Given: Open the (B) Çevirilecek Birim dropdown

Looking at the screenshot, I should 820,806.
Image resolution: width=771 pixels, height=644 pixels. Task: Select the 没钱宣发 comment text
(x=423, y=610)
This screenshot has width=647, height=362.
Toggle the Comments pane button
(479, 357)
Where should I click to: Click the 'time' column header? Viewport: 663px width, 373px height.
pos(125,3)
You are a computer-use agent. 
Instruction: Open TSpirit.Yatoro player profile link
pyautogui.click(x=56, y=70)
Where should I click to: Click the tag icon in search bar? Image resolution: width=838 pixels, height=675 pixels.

▶ [TO BE DONE]: Can you repeat all of the entries above word for word, changing nothing?

▶ [CORRECT OUTPUT]:
Given: Open the (B) Çevirilecek Birim dropdown

Looking at the screenshot, I should 820,806.
Image resolution: width=771 pixels, height=644 pixels. Task: Select the 没钱宣发 comment text
(x=423, y=610)
This screenshot has width=647, height=362.
Toggle the Comments pane button
(479, 357)
Where should I click to: Click the 'time' column header? Viewport: 663px width, 373px height.
pos(125,3)
You are a computer-use agent. 
Instruction: Open TSpirit.Yatoro player profile link
pyautogui.click(x=56, y=70)
Where should I click to: Click the tag icon in search bar? Image resolution: width=838 pixels, height=675 pixels.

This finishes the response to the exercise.